§ **Work required**: Could you please repeat the data below word for word?

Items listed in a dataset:
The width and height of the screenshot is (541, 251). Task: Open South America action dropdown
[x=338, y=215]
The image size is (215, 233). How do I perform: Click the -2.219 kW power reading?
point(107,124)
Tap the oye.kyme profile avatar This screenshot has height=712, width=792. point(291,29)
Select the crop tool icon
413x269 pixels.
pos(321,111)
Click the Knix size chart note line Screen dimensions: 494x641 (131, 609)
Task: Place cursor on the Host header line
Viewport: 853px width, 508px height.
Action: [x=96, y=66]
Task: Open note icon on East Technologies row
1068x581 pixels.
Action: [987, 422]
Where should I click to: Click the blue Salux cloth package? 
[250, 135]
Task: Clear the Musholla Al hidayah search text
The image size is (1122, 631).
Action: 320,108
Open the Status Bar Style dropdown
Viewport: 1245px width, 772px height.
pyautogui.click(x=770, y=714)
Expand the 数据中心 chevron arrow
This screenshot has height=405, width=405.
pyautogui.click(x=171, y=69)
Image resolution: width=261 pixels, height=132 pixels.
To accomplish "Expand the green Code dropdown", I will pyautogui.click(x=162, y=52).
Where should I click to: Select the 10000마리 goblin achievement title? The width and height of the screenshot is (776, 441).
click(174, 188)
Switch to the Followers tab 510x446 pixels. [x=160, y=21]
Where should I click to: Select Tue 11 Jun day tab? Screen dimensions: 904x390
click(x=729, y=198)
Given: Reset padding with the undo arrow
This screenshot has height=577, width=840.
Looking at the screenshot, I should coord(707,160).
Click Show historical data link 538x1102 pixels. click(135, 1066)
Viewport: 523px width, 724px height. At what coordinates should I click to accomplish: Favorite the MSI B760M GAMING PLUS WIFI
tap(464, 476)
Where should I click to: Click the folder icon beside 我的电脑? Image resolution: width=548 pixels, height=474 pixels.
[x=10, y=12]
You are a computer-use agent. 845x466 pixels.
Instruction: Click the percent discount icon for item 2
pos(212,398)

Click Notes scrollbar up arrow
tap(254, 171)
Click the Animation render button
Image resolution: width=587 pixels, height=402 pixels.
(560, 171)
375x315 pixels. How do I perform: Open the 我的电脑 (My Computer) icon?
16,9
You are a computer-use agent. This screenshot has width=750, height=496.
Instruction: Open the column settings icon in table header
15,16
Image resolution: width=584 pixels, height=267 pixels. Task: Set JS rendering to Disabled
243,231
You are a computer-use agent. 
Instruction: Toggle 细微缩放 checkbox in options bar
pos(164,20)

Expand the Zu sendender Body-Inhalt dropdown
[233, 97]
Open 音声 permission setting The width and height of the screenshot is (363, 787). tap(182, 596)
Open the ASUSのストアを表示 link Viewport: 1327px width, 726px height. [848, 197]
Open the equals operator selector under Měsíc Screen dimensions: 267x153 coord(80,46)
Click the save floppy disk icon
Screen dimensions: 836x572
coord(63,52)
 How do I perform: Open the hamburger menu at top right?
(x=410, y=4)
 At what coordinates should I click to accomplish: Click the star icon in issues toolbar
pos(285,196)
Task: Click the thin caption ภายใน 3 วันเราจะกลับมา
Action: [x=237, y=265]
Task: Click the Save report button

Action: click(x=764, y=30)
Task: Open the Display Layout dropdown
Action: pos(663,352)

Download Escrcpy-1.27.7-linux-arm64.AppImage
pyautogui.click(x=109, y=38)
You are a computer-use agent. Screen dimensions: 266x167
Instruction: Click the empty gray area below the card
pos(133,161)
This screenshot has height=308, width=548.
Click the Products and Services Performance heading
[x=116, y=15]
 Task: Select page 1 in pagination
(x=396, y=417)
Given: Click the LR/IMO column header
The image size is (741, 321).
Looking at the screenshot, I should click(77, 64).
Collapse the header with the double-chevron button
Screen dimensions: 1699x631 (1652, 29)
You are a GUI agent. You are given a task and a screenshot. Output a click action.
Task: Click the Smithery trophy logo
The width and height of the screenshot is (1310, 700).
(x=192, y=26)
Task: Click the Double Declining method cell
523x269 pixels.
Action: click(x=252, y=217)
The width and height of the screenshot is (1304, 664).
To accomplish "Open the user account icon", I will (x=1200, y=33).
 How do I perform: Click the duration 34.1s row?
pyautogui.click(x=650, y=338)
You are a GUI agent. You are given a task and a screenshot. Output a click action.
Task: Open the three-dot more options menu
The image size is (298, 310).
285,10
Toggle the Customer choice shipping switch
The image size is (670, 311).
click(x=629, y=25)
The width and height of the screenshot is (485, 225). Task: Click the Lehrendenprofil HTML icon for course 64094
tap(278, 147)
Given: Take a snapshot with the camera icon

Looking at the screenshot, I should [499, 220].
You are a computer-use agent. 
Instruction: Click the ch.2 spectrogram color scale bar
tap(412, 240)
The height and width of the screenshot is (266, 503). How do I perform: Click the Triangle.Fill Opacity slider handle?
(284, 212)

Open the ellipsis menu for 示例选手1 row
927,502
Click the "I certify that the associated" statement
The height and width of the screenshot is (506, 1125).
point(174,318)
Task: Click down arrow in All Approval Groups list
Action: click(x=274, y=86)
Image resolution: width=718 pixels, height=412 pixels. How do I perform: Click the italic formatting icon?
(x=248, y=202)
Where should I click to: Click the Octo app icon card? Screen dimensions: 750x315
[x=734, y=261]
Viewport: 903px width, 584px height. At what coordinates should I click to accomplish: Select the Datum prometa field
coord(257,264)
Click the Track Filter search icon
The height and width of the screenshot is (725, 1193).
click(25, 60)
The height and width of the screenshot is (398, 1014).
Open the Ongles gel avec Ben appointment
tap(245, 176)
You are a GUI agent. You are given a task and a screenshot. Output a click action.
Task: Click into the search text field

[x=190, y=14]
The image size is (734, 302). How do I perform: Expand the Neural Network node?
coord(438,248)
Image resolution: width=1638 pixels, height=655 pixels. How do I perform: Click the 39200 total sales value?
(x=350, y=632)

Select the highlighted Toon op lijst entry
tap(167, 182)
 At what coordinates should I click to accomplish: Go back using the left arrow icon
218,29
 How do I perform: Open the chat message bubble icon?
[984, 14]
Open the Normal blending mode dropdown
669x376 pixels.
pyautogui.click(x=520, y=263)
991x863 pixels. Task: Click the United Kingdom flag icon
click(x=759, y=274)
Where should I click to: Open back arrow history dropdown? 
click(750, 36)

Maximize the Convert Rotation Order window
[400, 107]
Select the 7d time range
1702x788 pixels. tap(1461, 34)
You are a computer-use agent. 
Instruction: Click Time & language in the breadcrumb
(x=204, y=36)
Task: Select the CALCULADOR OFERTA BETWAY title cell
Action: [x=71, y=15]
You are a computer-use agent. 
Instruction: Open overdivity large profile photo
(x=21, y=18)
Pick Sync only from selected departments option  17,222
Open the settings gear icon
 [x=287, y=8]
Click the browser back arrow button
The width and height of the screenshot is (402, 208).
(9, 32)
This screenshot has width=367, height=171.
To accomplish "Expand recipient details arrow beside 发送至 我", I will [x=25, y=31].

§ **Exercise response**:
The width and height of the screenshot is (541, 251). Task: Open South America action dropdown
[x=338, y=215]
The image size is (215, 233). How do I perform: Click the -2.219 kW power reading?
point(107,124)
Tap the oye.kyme profile avatar This screenshot has height=712, width=792. point(291,29)
Select the crop tool icon
413x269 pixels.
pos(321,111)
Click the Knix size chart note line Screen dimensions: 494x641 (131, 609)
Task: Place cursor on the Host header line
Viewport: 853px width, 508px height.
Action: [x=96, y=66]
Task: Open note icon on East Technologies row
1068x581 pixels.
Action: [987, 422]
Where should I click to: Click the blue Salux cloth package? 
[250, 135]
Task: Clear the Musholla Al hidayah search text
The image size is (1122, 631).
Action: 320,108
Open the Status Bar Style dropdown
Viewport: 1245px width, 772px height.
pyautogui.click(x=770, y=714)
Expand the 数据中心 chevron arrow
This screenshot has height=405, width=405.
pyautogui.click(x=171, y=69)
Image resolution: width=261 pixels, height=132 pixels.
To accomplish "Expand the green Code dropdown", I will pyautogui.click(x=162, y=52).
Where should I click to: Select the 10000마리 goblin achievement title? The width and height of the screenshot is (776, 441).
click(174, 188)
Switch to the Followers tab 510x446 pixels. [x=160, y=21]
Where should I click to: Select Tue 11 Jun day tab? Screen dimensions: 904x390
click(x=729, y=198)
Given: Reset padding with the undo arrow
This screenshot has height=577, width=840.
Looking at the screenshot, I should coord(707,160).
Click Show historical data link 538x1102 pixels. click(135, 1066)
Viewport: 523px width, 724px height. At what coordinates should I click to accomplish: Favorite the MSI B760M GAMING PLUS WIFI
tap(464, 476)
Where should I click to: Click the folder icon beside 我的电脑? Image resolution: width=548 pixels, height=474 pixels.
[x=10, y=12]
You are a computer-use agent. 845x466 pixels.
Instruction: Click the percent discount icon for item 2
pos(212,398)

Click Notes scrollbar up arrow
tap(254, 171)
Click the Animation render button
Image resolution: width=587 pixels, height=402 pixels.
(560, 171)
375x315 pixels. How do I perform: Open the 我的电脑 (My Computer) icon?
16,9
You are a computer-use agent. This screenshot has width=750, height=496.
Instruction: Open the column settings icon in table header
15,16
Image resolution: width=584 pixels, height=267 pixels. Task: Set JS rendering to Disabled
243,231
You are a computer-use agent. 
Instruction: Toggle 细微缩放 checkbox in options bar
pos(164,20)

Expand the Zu sendender Body-Inhalt dropdown
[233, 97]
Open 音声 permission setting The width and height of the screenshot is (363, 787). tap(182, 596)
Open the ASUSのストアを表示 link Viewport: 1327px width, 726px height. [848, 197]
Open the equals operator selector under Měsíc Screen dimensions: 267x153 coord(80,46)
Click the save floppy disk icon
Screen dimensions: 836x572
coord(63,52)
 How do I perform: Open the hamburger menu at top right?
(x=410, y=4)
 At what coordinates should I click to accomplish: Click the star icon in issues toolbar
pos(285,196)
Task: Click the thin caption ภายใน 3 วันเราจะกลับมา
Action: [x=237, y=265]
Task: Click the Save report button

Action: click(x=764, y=30)
Task: Open the Display Layout dropdown
Action: pos(663,352)

Download Escrcpy-1.27.7-linux-arm64.AppImage
pyautogui.click(x=109, y=38)
You are a computer-use agent. Screen dimensions: 266x167
Instruction: Click the empty gray area below the card
pos(133,161)
This screenshot has height=308, width=548.
Click the Products and Services Performance heading
[x=116, y=15]
 Task: Select page 1 in pagination
(x=396, y=417)
Given: Click the LR/IMO column header
The image size is (741, 321).
Looking at the screenshot, I should click(77, 64).
Collapse the header with the double-chevron button
Screen dimensions: 1699x631 (1652, 29)
You are a GUI agent. You are given a task and a screenshot. Output a click action.
Task: Click the Smithery trophy logo
The width and height of the screenshot is (1310, 700).
(x=192, y=26)
Task: Click the Double Declining method cell
523x269 pixels.
Action: click(x=252, y=217)
The width and height of the screenshot is (1304, 664).
To accomplish "Open the user account icon", I will (x=1200, y=33).
 How do I perform: Click the duration 34.1s row?
pyautogui.click(x=650, y=338)
You are a GUI agent. You are given a task and a screenshot. Output a click action.
Task: Open the three-dot more options menu
The image size is (298, 310).
285,10
Toggle the Customer choice shipping switch
The image size is (670, 311).
click(x=629, y=25)
The width and height of the screenshot is (485, 225). Task: Click the Lehrendenprofil HTML icon for course 64094
tap(278, 147)
Given: Take a snapshot with the camera icon

Looking at the screenshot, I should [499, 220].
You are a computer-use agent. 
Instruction: Click the ch.2 spectrogram color scale bar
tap(412, 240)
The height and width of the screenshot is (266, 503). How do I perform: Click the Triangle.Fill Opacity slider handle?
(284, 212)

Open the ellipsis menu for 示例选手1 row
927,502
Click the "I certify that the associated" statement
The height and width of the screenshot is (506, 1125).
point(174,318)
Task: Click down arrow in All Approval Groups list
Action: click(x=274, y=86)
Image resolution: width=718 pixels, height=412 pixels. How do I perform: Click the italic formatting icon?
(x=248, y=202)
Where should I click to: Click the Octo app icon card? Screen dimensions: 750x315
[x=734, y=261]
Viewport: 903px width, 584px height. At what coordinates should I click to accomplish: Select the Datum prometa field
coord(257,264)
Click the Track Filter search icon
The height and width of the screenshot is (725, 1193).
click(25, 60)
The height and width of the screenshot is (398, 1014).
Open the Ongles gel avec Ben appointment
tap(245, 176)
You are a GUI agent. You are given a task and a screenshot. Output a click action.
Task: Click into the search text field

[x=190, y=14]
The image size is (734, 302). How do I perform: Expand the Neural Network node?
coord(438,248)
Image resolution: width=1638 pixels, height=655 pixels. How do I perform: Click the 39200 total sales value?
(x=350, y=632)

Select the highlighted Toon op lijst entry
tap(167, 182)
 At what coordinates should I click to accomplish: Go back using the left arrow icon
218,29
 How do I perform: Open the chat message bubble icon?
[984, 14]
Open the Normal blending mode dropdown
669x376 pixels.
pyautogui.click(x=520, y=263)
991x863 pixels. Task: Click the United Kingdom flag icon
click(x=759, y=274)
Where should I click to: Open back arrow history dropdown? 
click(750, 36)

Maximize the Convert Rotation Order window
[400, 107]
Select the 7d time range
1702x788 pixels. tap(1461, 34)
You are a computer-use agent. 
Instruction: Click Time & language in the breadcrumb
(x=204, y=36)
Task: Select the CALCULADOR OFERTA BETWAY title cell
Action: [x=71, y=15]
You are a computer-use agent. 
Instruction: Open overdivity large profile photo
(x=21, y=18)
Pick Sync only from selected departments option  17,222
Open the settings gear icon
 [x=287, y=8]
Click the browser back arrow button
The width and height of the screenshot is (402, 208).
(9, 32)
This screenshot has width=367, height=171.
To accomplish "Expand recipient details arrow beside 发送至 我", I will [x=25, y=31].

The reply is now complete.